@faraday said in Big city grids - likes and dislikes:
@sunny said in Big city grids - likes and dislikes:
I think it's just not going to happen.
Maybe not. I am, at least, making a genuine effort here to understand. If you're sick of trying to explain it nobody's forcing you to.
It's my hope that someone else who has similar views can explain it in a way that can be understood. When I say "it's more real" and the response is "no it's not", I do not know how to articulate what I mean by 'it's more real', because yes. It is. In how I approach things, it is more real. Flat denial of my POV (IE: "there's nothing temporary about it") doesn't change that my first statement stands. To me, it is more real. A @dug room is real, a desced-for-this-scene room is not. The grid is real. Somebody's bar they invented on the spot for a scene is not. Obviously NONE of it is real, but we're talking about perspectives and subjective reality here to begin with.
This one might help. Maybe. The NPC thing is a really good example. For me, a grid location is an npc. It is a character in its own right. It reoccurs, it builds a history, it has its own life and its own existence. If it only exists when I pull it down from a list, it has the weight (to me) of NPCs that are just emitted. They don't have +fingers or +sheets or a history, they just have a name and maybe a description.

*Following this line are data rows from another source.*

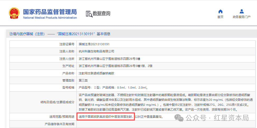Select the 数据查询 heading text

click(101, 13)
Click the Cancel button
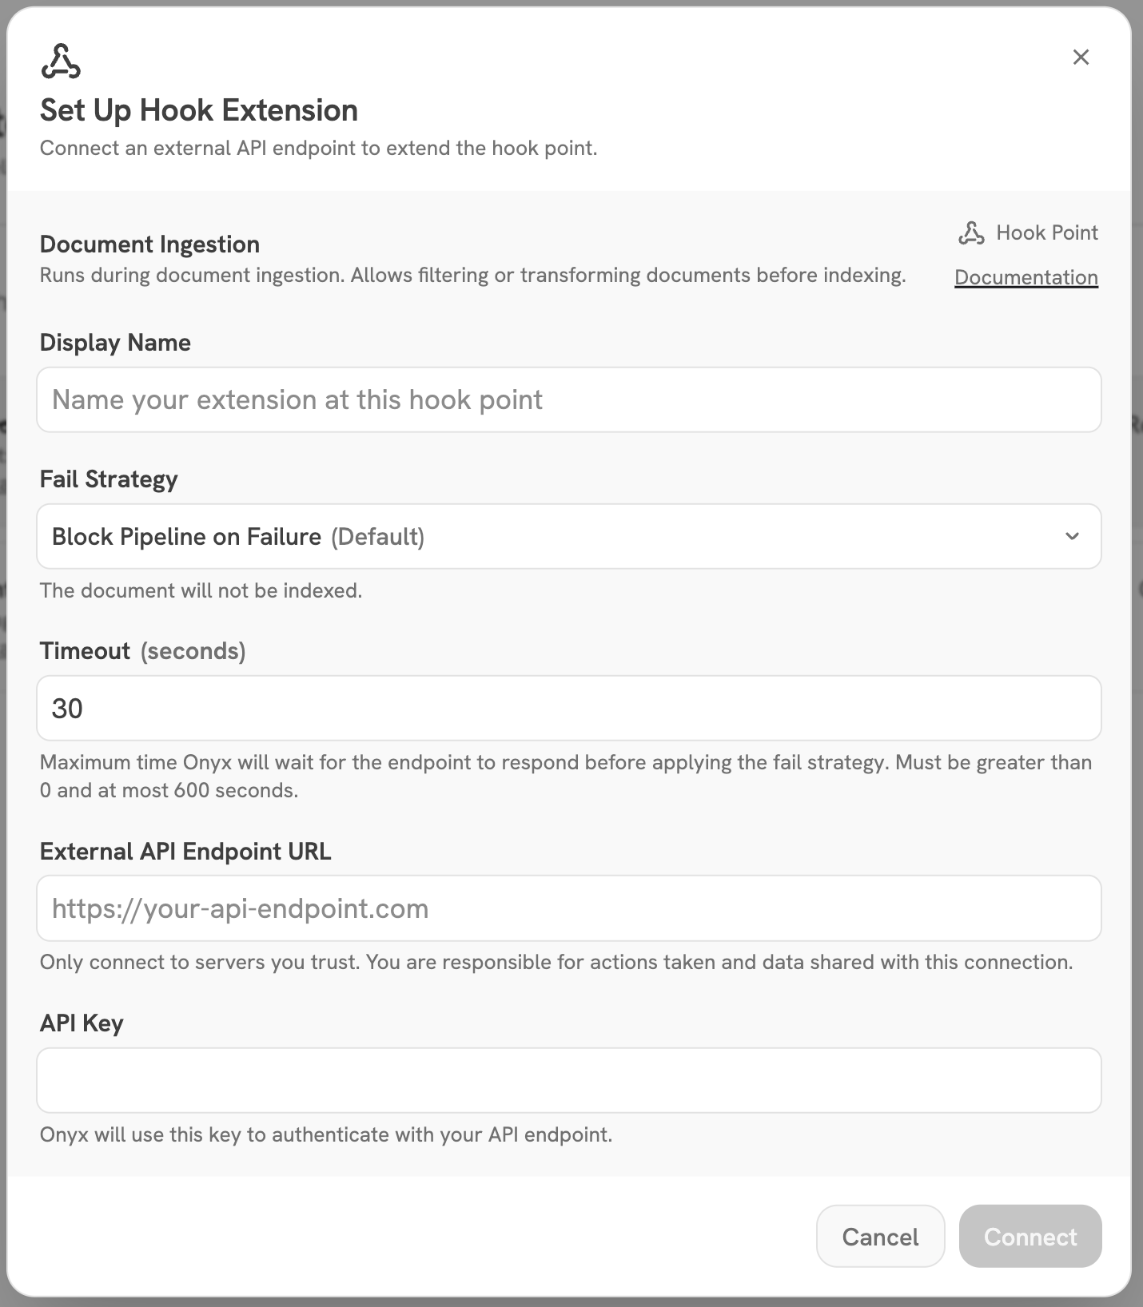The height and width of the screenshot is (1307, 1143). (880, 1236)
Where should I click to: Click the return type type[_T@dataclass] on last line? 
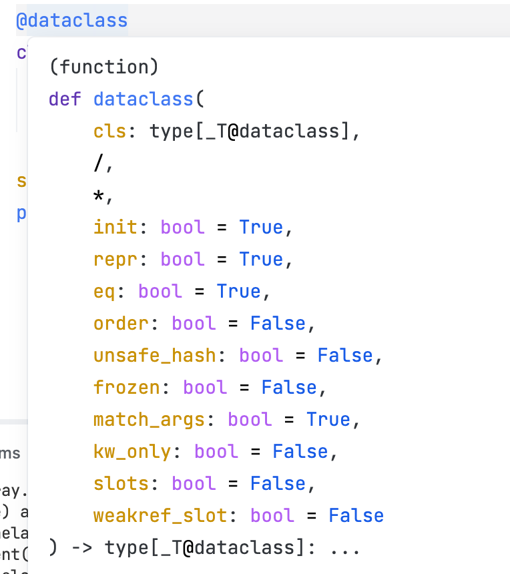(x=200, y=548)
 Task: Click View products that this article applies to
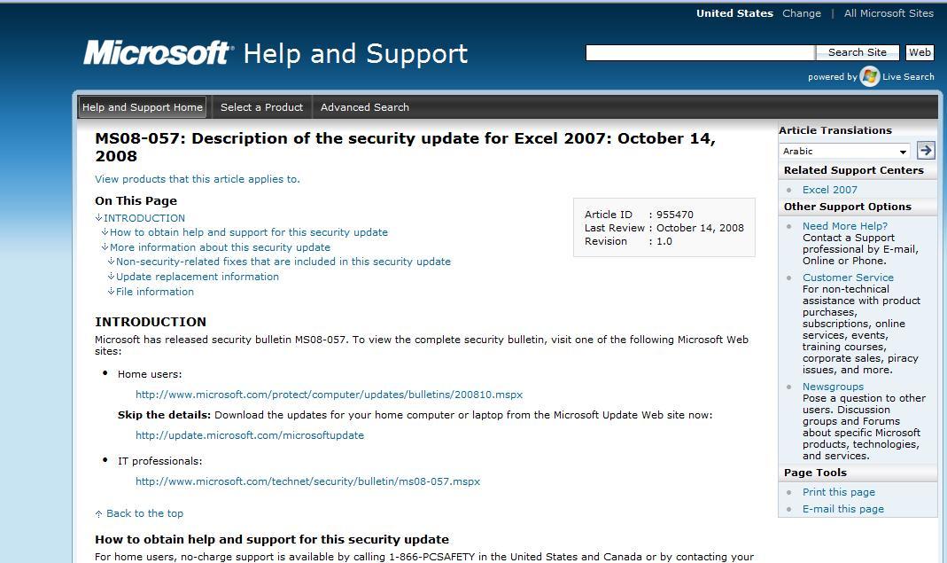click(x=197, y=178)
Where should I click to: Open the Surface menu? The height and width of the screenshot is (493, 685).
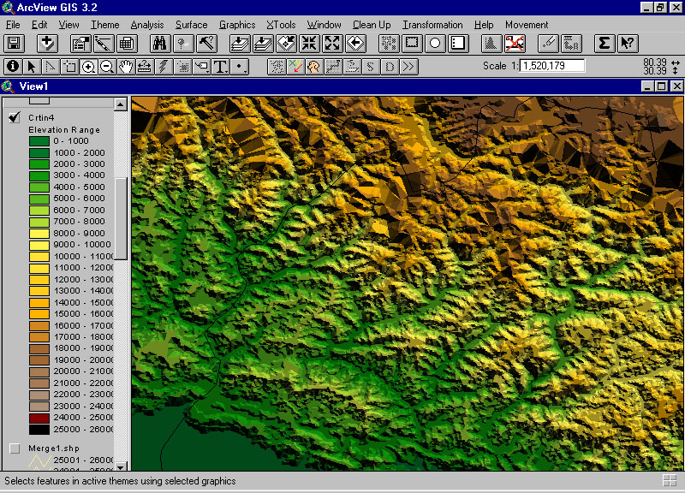pos(191,25)
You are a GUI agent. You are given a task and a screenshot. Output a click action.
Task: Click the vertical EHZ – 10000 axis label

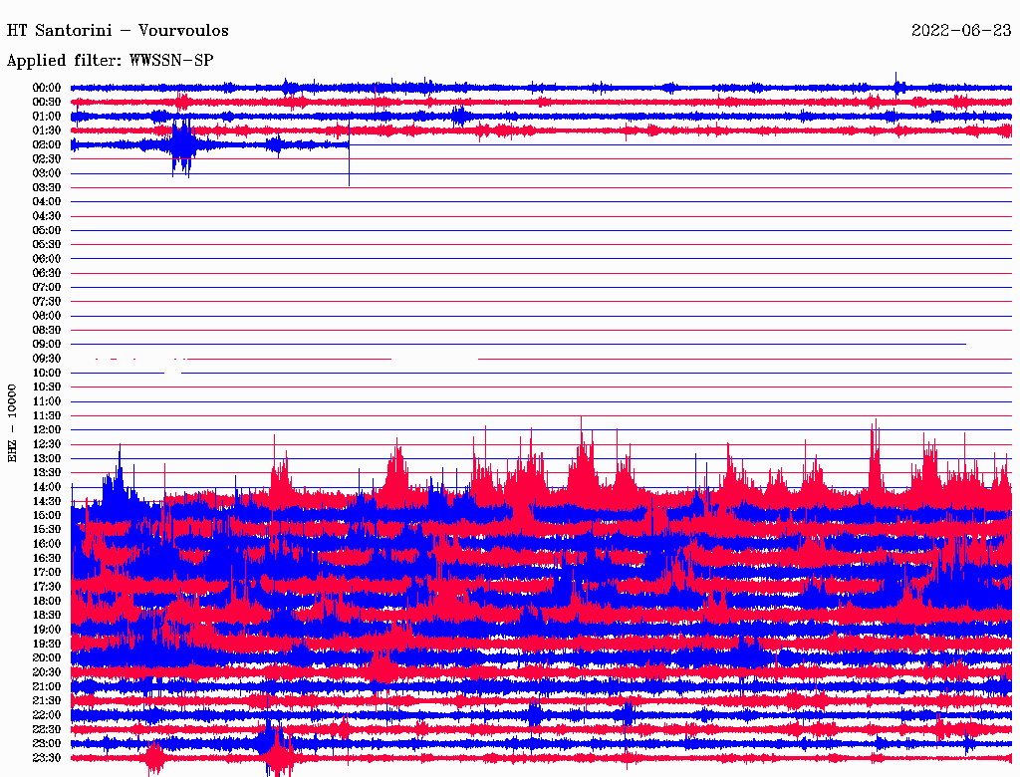click(13, 422)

ETA: It also has context, on the grid. I know what buildings are nearby. I know what the neighborhood looks like. I know who lives here (or if my character lives here) or whatever. I know that I should RP leaving at 9pm, because by 10pm the neighborhood my PC has to go through becomes a warzone. All of these things come from places having locations in relation to other places already established. I don't have to figure out how they relate to each other. I get a framework to play in, meaning I don't have to invent a bunch of details unless I want to.
ETA2: I want to save my heavy mental lifting for the parts of the RP that matter to me, not worrying about inventing a location, the mood and theme of that location, where it is in relation to other places, what's going on, etc. Yeah, this is a hobby that uses the imagination. YMMV, but mine is a limited supply. If I use half of it for the scene set, I only have so much left for the RP.